■ DIRECTIONS FOR THIS TASK
Set down all of the data that follows word for word, without the images.

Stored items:
•••
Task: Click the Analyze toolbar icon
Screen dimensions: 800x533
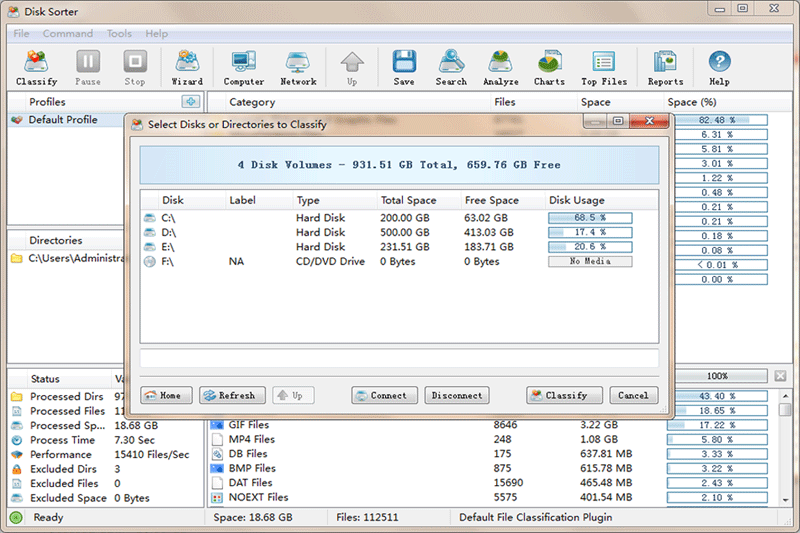Action: 501,67
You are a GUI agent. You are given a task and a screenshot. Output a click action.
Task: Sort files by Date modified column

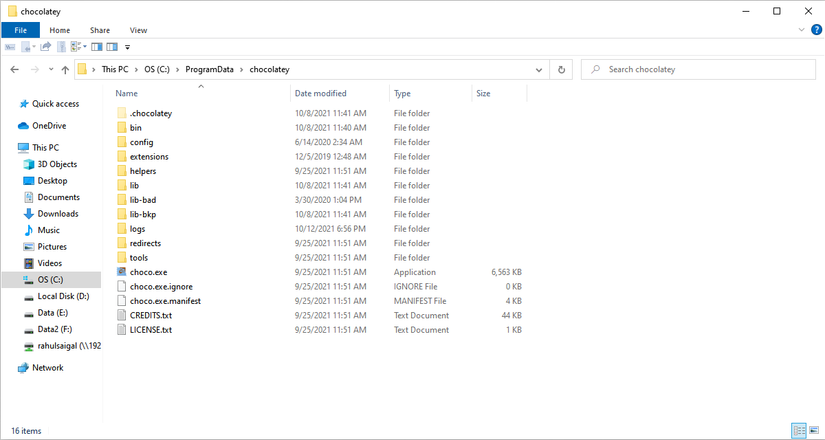320,93
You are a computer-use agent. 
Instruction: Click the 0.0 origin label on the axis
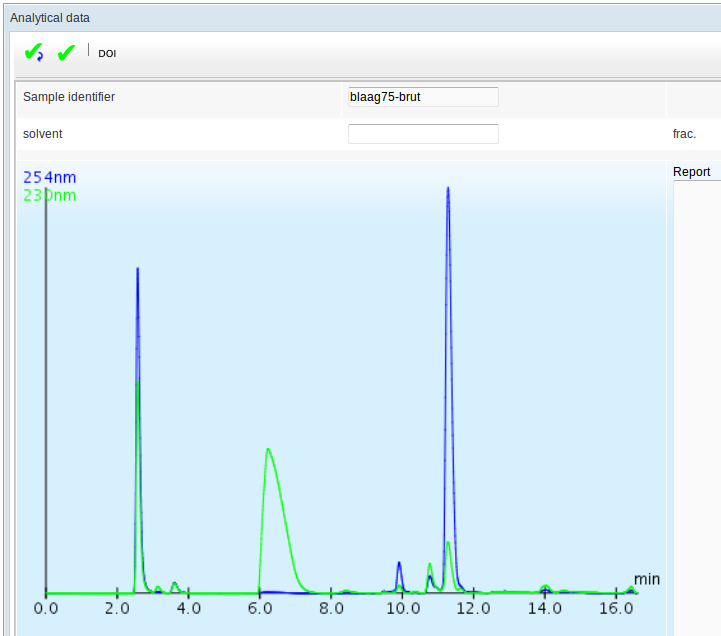pos(46,608)
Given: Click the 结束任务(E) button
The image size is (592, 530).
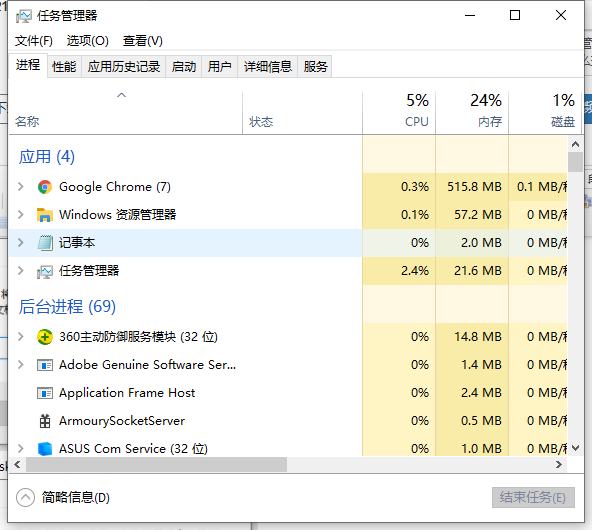Looking at the screenshot, I should point(533,497).
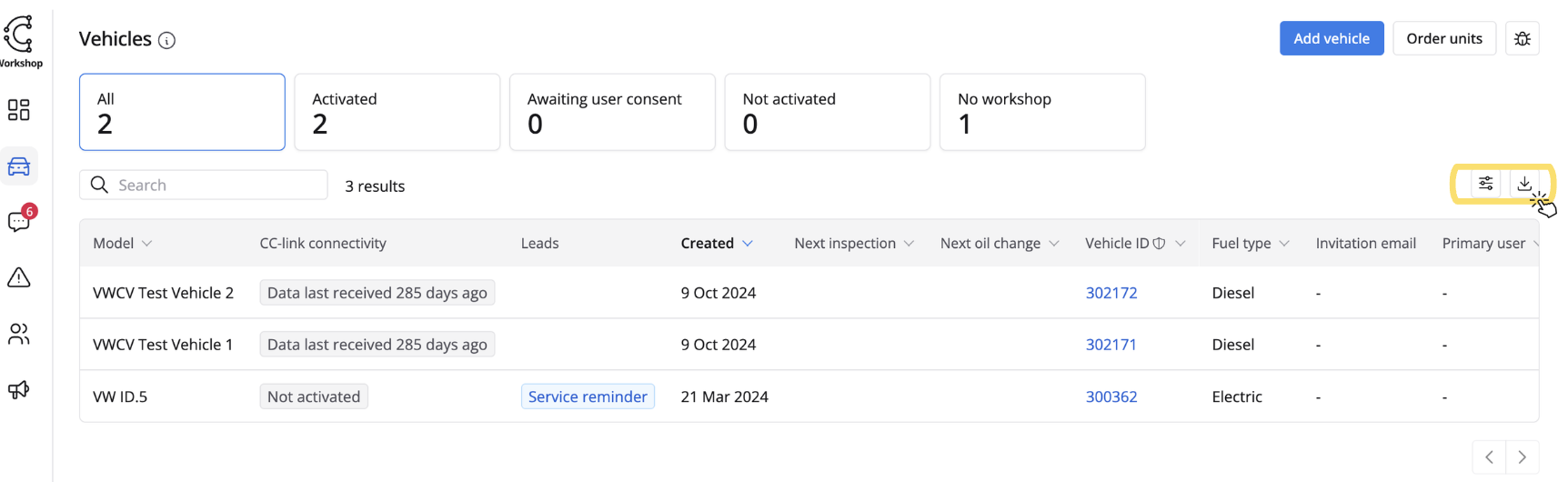Expand Next inspection column dropdown
This screenshot has height=482, width=1568.
pos(909,244)
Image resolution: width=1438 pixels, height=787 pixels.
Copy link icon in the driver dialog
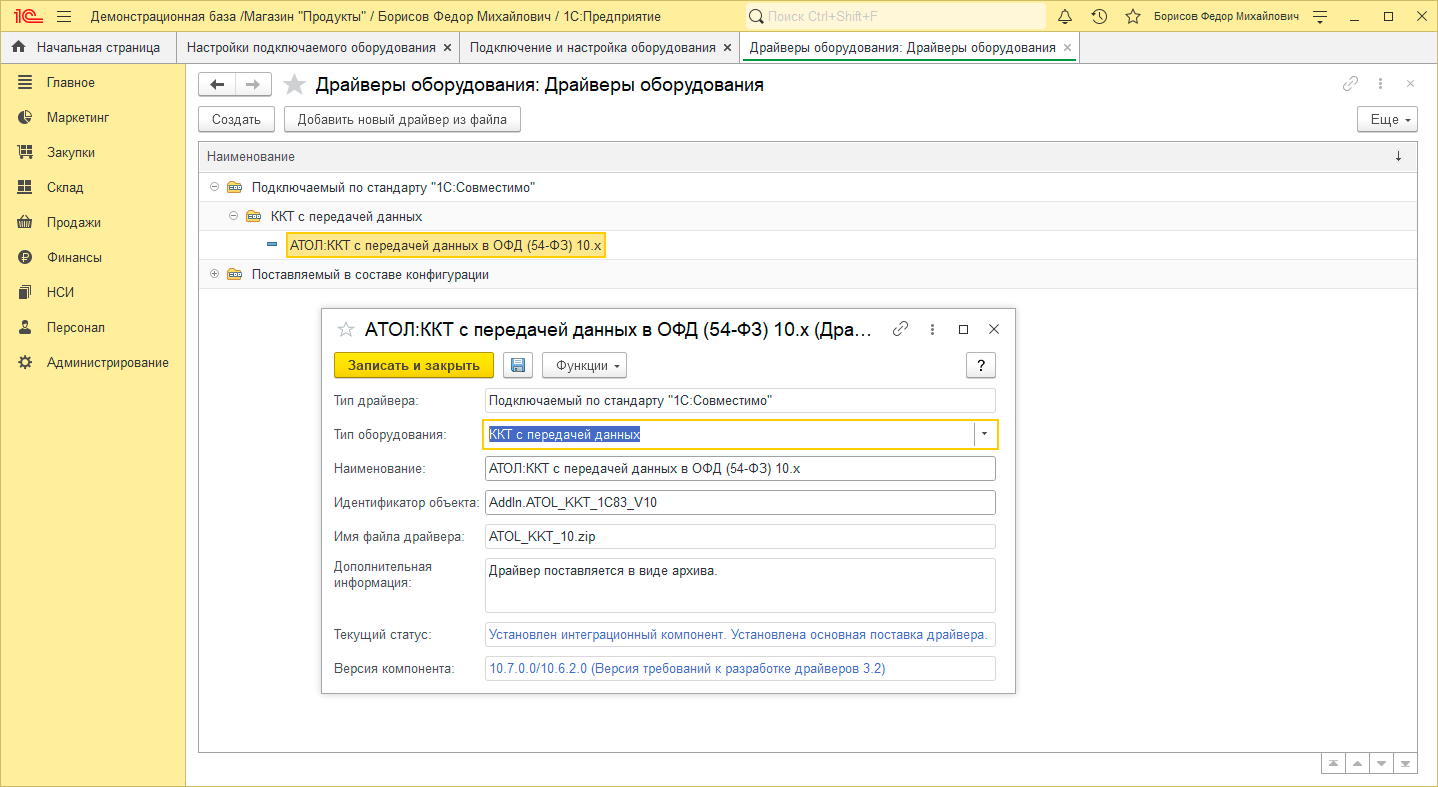(x=900, y=329)
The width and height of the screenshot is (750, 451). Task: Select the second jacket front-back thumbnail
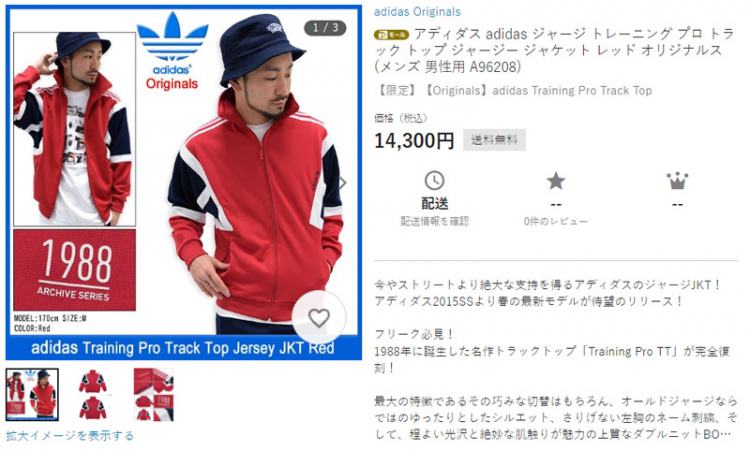(93, 395)
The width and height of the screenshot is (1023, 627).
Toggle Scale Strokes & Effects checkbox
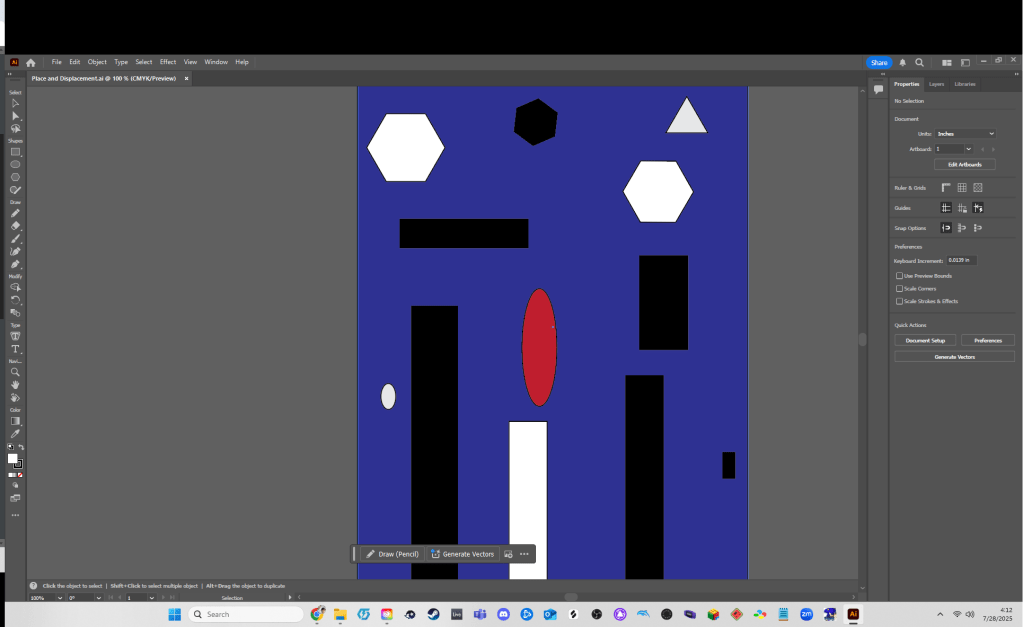click(x=899, y=301)
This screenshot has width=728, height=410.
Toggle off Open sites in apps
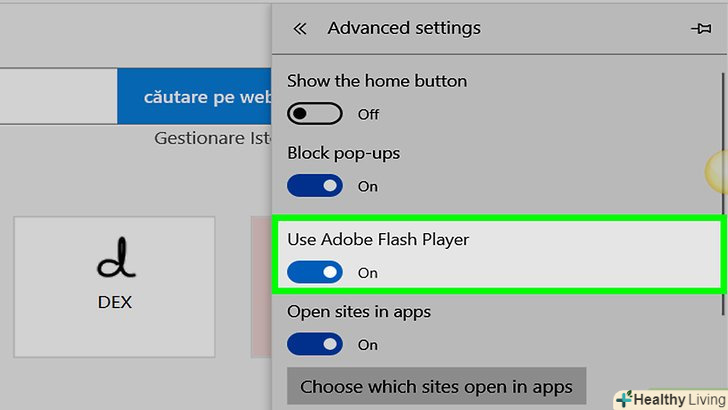314,344
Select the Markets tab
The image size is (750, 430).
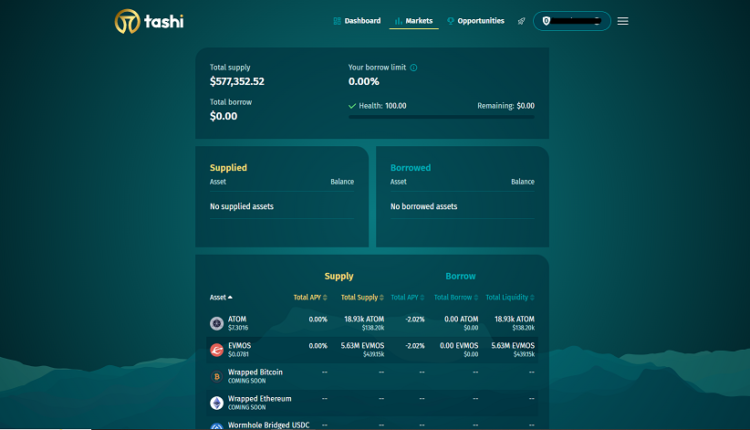click(x=413, y=21)
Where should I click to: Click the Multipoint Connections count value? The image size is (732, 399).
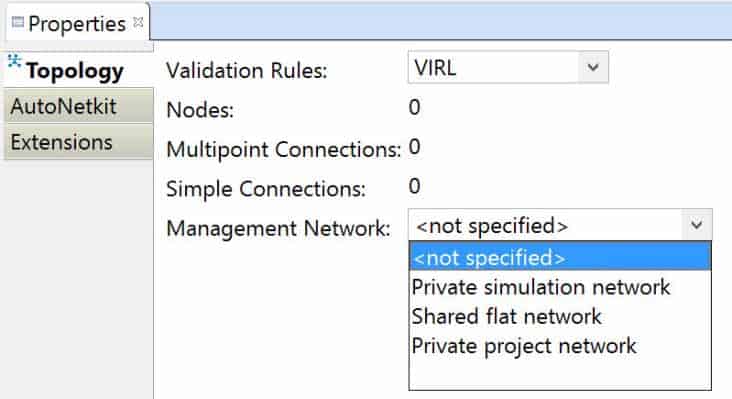414,147
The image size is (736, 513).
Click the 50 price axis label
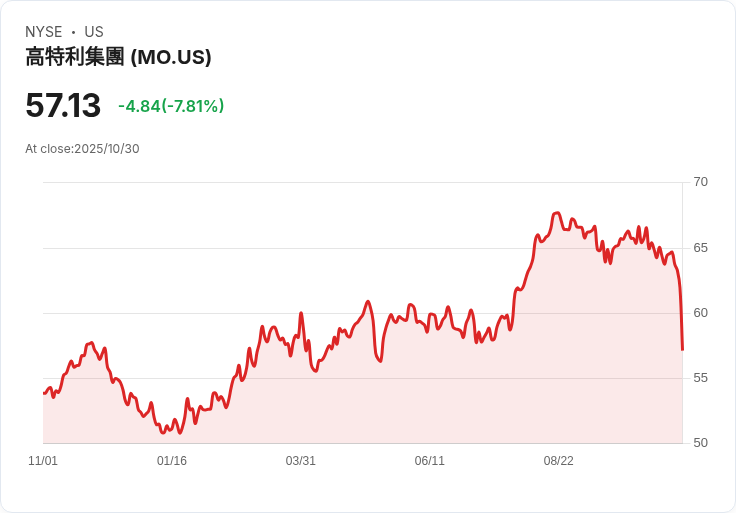701,443
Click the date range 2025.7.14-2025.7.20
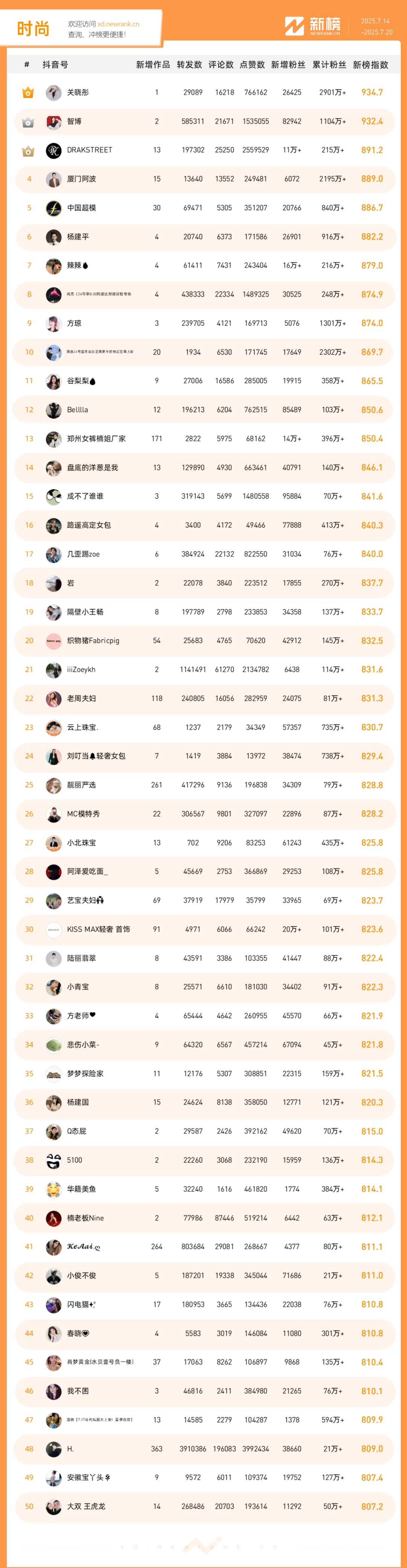 pyautogui.click(x=376, y=27)
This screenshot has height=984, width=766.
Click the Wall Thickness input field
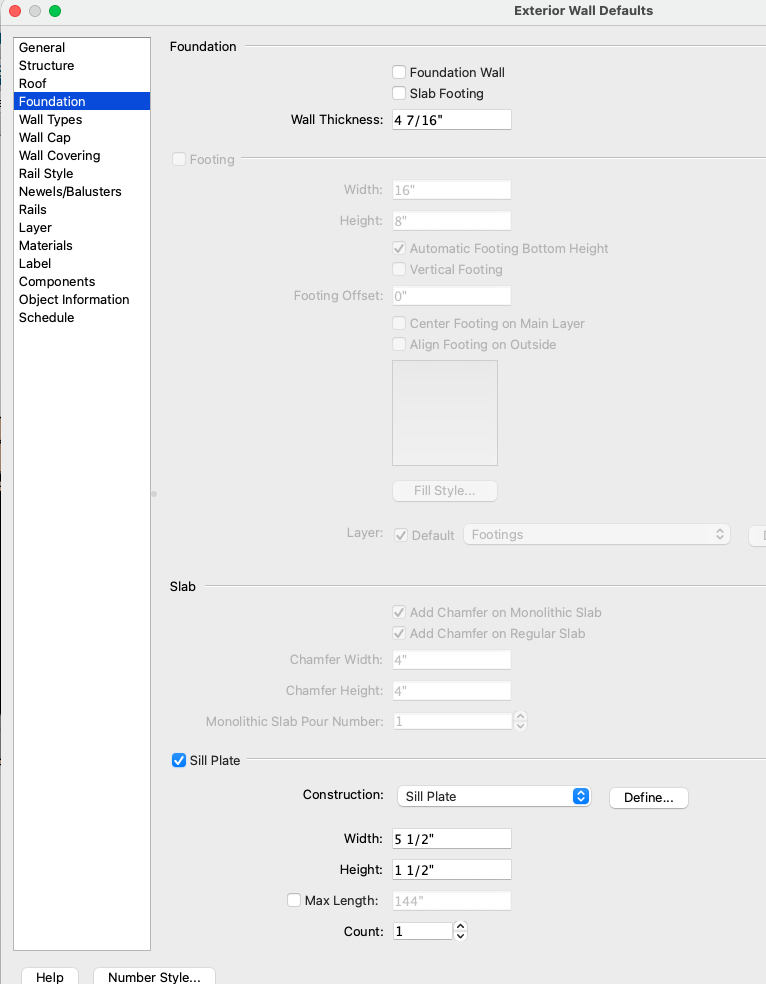click(451, 120)
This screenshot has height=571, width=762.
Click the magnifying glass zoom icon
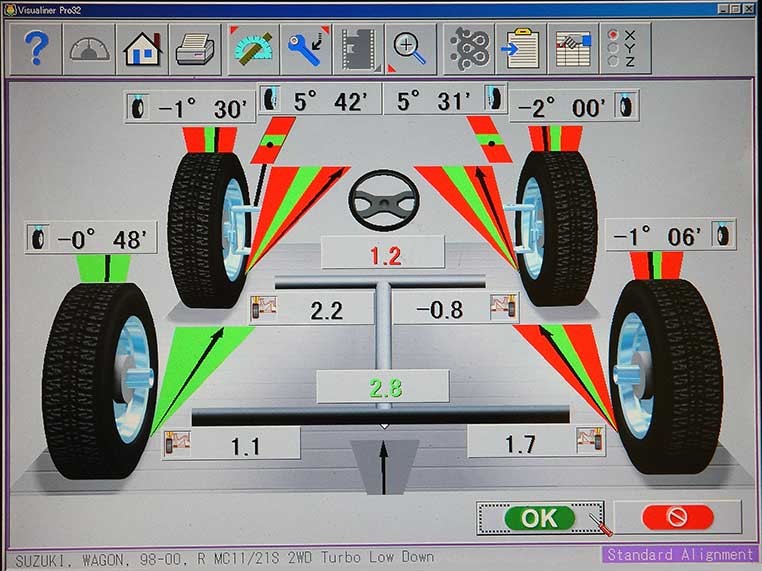pyautogui.click(x=411, y=49)
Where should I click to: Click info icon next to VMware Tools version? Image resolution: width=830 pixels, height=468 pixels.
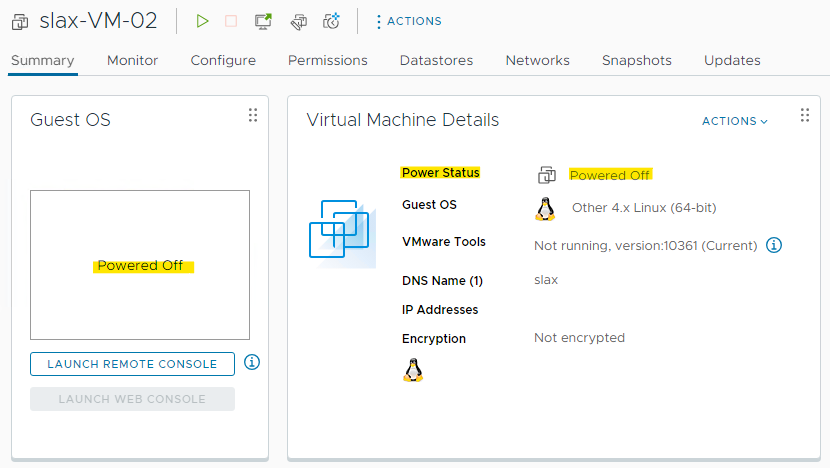click(x=774, y=245)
•••
■ YOUR RESPONSE
Task: Click the Analyze toolbar icon
Screen dimensions: 800x533
Action: 501,67
You are a GUI agent. You are given a task and a screenshot. Output a click action.
Task: Sort files by Date modified column

320,93
You are a computer-use agent. 
Instruction: Click the 0.0 origin label on the axis
pos(46,608)
Given: Click the 结束任务(E) button
The image size is (592, 530).
Looking at the screenshot, I should point(533,497).
Expand Next inspection column dropdown
This screenshot has height=482, width=1568.
pos(909,244)
Image resolution: width=1438 pixels, height=787 pixels.
Copy link icon in the driver dialog
(x=900, y=329)
The width and height of the screenshot is (750, 451). Task: Select the second jacket front-back thumbnail
(93, 395)
The width and height of the screenshot is (1023, 627).
Toggle Scale Strokes & Effects checkbox
click(x=899, y=301)
This screenshot has width=728, height=410.
Toggle off Open sites in apps
314,344
Select the Markets tab
The image size is (750, 430).
click(x=413, y=21)
Where should I click to: Click the Multipoint Connections count value? The image size is (732, 399).
414,147
The image size is (736, 513).
Click the 50 price axis label
701,443
Click the date range 2025.7.14-2025.7.20
 pyautogui.click(x=376, y=27)
This screenshot has height=984, width=766.
Click the Wall Thickness input field
click(451, 120)
This screenshot has height=571, width=762.
Click the magnifying glass zoom icon
pyautogui.click(x=411, y=49)
Where should I click to: Click info icon next to VMware Tools version? Image resolution: width=830 pixels, height=468 pixels.
click(x=774, y=245)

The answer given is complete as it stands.